# Task requirements
Nothing in the data is to be left out; copy it exactly.

== == ==

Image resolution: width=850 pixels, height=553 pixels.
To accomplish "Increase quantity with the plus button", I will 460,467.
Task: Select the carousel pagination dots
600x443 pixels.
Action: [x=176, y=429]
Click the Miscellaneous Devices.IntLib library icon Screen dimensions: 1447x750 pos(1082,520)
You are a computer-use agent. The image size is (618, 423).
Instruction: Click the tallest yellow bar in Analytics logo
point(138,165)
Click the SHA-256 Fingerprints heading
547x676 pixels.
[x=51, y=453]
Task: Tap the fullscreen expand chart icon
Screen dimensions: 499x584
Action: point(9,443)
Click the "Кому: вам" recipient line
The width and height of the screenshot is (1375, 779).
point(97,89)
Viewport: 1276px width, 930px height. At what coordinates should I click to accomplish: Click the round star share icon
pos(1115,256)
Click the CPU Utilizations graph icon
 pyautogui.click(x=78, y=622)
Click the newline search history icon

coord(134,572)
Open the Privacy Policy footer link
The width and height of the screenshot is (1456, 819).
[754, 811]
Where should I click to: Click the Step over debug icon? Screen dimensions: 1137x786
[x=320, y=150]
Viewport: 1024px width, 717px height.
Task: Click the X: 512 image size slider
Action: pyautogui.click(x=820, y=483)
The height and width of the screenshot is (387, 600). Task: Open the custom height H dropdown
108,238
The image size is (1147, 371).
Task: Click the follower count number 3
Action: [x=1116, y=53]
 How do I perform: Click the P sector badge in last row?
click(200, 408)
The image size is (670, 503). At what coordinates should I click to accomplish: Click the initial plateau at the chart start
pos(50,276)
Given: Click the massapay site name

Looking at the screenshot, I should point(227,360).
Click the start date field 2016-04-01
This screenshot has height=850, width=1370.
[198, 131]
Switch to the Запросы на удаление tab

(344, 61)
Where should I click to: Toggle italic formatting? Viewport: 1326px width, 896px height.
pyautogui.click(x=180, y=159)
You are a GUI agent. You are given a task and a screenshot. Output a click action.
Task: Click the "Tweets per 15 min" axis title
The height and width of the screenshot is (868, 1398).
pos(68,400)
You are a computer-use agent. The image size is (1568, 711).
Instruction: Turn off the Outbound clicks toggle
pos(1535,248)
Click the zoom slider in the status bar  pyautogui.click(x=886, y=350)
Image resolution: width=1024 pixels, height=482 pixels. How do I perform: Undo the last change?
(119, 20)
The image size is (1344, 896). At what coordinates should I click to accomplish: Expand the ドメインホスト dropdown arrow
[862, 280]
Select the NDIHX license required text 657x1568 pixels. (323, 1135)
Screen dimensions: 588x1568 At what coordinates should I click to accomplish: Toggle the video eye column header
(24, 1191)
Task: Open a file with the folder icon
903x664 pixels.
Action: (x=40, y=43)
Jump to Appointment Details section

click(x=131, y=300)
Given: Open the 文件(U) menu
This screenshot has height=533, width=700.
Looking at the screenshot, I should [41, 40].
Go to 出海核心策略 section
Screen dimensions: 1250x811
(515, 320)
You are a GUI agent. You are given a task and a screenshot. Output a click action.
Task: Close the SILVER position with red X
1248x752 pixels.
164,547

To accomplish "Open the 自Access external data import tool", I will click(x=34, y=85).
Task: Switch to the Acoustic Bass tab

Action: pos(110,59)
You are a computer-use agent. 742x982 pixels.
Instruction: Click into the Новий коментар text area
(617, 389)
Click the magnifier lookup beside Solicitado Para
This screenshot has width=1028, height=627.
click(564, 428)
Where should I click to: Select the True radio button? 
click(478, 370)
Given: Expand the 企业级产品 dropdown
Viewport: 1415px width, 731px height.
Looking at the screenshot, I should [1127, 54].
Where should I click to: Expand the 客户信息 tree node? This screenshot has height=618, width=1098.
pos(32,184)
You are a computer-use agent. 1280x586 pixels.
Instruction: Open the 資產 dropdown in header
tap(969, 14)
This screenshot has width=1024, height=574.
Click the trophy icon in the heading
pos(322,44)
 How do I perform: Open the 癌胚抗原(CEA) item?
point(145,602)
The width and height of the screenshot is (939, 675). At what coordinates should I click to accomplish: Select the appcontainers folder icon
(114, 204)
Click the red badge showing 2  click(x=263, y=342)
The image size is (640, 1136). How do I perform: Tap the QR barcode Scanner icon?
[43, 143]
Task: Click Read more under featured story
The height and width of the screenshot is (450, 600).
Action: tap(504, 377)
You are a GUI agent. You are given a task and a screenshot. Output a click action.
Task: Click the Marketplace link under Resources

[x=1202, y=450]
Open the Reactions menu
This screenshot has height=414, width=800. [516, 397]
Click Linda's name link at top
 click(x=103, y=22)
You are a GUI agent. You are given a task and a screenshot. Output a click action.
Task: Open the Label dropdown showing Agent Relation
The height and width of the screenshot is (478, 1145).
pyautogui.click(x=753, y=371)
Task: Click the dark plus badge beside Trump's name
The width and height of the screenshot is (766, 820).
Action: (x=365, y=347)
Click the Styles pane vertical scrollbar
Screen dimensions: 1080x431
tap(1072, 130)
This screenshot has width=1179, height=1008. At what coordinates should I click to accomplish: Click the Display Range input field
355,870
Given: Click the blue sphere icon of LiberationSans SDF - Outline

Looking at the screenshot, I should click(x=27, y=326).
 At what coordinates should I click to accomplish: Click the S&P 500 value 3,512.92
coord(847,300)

== == ==

# Task response
Image resolution: width=850 pixels, height=553 pixels.
To accomplish "Increase quantity with the plus button", I will 460,467.
Task: Select the carousel pagination dots
600x443 pixels.
Action: [x=176, y=429]
Click the Miscellaneous Devices.IntLib library icon Screen dimensions: 1447x750 pos(1082,520)
You are a computer-use agent. The image size is (618, 423).
Instruction: Click the tallest yellow bar in Analytics logo
point(138,165)
Click the SHA-256 Fingerprints heading
547x676 pixels.
[x=51, y=453]
Task: Tap the fullscreen expand chart icon
Screen dimensions: 499x584
Action: point(9,443)
Click the "Кому: вам" recipient line
The width and height of the screenshot is (1375, 779).
point(97,89)
Viewport: 1276px width, 930px height. At what coordinates should I click to accomplish: Click the round star share icon
pos(1115,256)
Click the CPU Utilizations graph icon
 pyautogui.click(x=78, y=622)
Click the newline search history icon

coord(134,572)
Open the Privacy Policy footer link
The width and height of the screenshot is (1456, 819).
[754, 811]
Where should I click to: Click the Step over debug icon? Screen dimensions: 1137x786
[x=320, y=150]
Viewport: 1024px width, 717px height.
Task: Click the X: 512 image size slider
Action: pyautogui.click(x=820, y=483)
The height and width of the screenshot is (387, 600). Task: Open the custom height H dropdown
108,238
The image size is (1147, 371).
Task: Click the follower count number 3
Action: [x=1116, y=53]
 How do I perform: Click the P sector badge in last row?
click(200, 408)
The image size is (670, 503). At what coordinates should I click to accomplish: Click the initial plateau at the chart start
pos(50,276)
Given: Click the massapay site name

Looking at the screenshot, I should point(227,360).
Click the start date field 2016-04-01
This screenshot has height=850, width=1370.
[198, 131]
Switch to the Запросы на удаление tab

(344, 61)
Where should I click to: Toggle italic formatting? Viewport: 1326px width, 896px height.
pyautogui.click(x=180, y=159)
You are a GUI agent. You are given a task and a screenshot. Output a click action.
Task: Click the "Tweets per 15 min" axis title
The height and width of the screenshot is (868, 1398).
pos(68,400)
You are a computer-use agent. The image size is (1568, 711).
Instruction: Turn off the Outbound clicks toggle
pos(1535,248)
Click the zoom slider in the status bar  pyautogui.click(x=886, y=350)
Image resolution: width=1024 pixels, height=482 pixels. How do I perform: Undo the last change?
(119, 20)
The image size is (1344, 896). At what coordinates should I click to accomplish: Expand the ドメインホスト dropdown arrow
[862, 280]
Select the NDIHX license required text 657x1568 pixels. (323, 1135)
Screen dimensions: 588x1568 At what coordinates should I click to accomplish: Toggle the video eye column header
(24, 1191)
Task: Open a file with the folder icon
903x664 pixels.
Action: (x=40, y=43)
Jump to Appointment Details section

click(x=131, y=300)
Given: Open the 文件(U) menu
This screenshot has height=533, width=700.
Looking at the screenshot, I should [41, 40].
Go to 出海核心策略 section
Screen dimensions: 1250x811
(515, 320)
You are a GUI agent. You are given a task and a screenshot. Output a click action.
Task: Close the SILVER position with red X
1248x752 pixels.
164,547

To accomplish "Open the 自Access external data import tool", I will click(x=34, y=85).
Task: Switch to the Acoustic Bass tab

Action: pos(110,59)
You are a computer-use agent. 742x982 pixels.
Instruction: Click into the Новий коментар text area
(617, 389)
Click the magnifier lookup beside Solicitado Para
This screenshot has width=1028, height=627.
click(564, 428)
Where should I click to: Select the True radio button? 
click(478, 370)
Given: Expand the 企业级产品 dropdown
Viewport: 1415px width, 731px height.
Looking at the screenshot, I should [1127, 54].
Where should I click to: Expand the 客户信息 tree node? This screenshot has height=618, width=1098.
pos(32,184)
You are a computer-use agent. 1280x586 pixels.
Instruction: Open the 資產 dropdown in header
tap(969, 14)
This screenshot has width=1024, height=574.
Click the trophy icon in the heading
pos(322,44)
 How do I perform: Open the 癌胚抗原(CEA) item?
point(145,602)
The width and height of the screenshot is (939, 675). At what coordinates should I click to accomplish: Select the appcontainers folder icon
(114, 204)
Click the red badge showing 2  click(x=263, y=342)
The image size is (640, 1136). How do I perform: Tap the QR barcode Scanner icon?
[43, 143]
Task: Click Read more under featured story
The height and width of the screenshot is (450, 600).
Action: tap(504, 377)
You are a GUI agent. You are given a task and a screenshot. Output a click action.
Task: Click the Marketplace link under Resources

[x=1202, y=450]
Open the Reactions menu
This screenshot has height=414, width=800. [516, 397]
Click Linda's name link at top
 click(x=103, y=22)
You are a GUI agent. You are given a task and a screenshot. Output a click action.
Task: Open the Label dropdown showing Agent Relation
The height and width of the screenshot is (478, 1145).
pyautogui.click(x=753, y=371)
Task: Click the dark plus badge beside Trump's name
The width and height of the screenshot is (766, 820).
Action: (x=365, y=347)
Click the Styles pane vertical scrollbar
Screen dimensions: 1080x431
tap(1072, 130)
This screenshot has width=1179, height=1008. At what coordinates should I click to accomplish: Click the Display Range input field
355,870
Given: Click the blue sphere icon of LiberationSans SDF - Outline

Looking at the screenshot, I should click(x=27, y=326).
 At what coordinates should I click to accomplish: Click the S&P 500 value 3,512.92
coord(847,300)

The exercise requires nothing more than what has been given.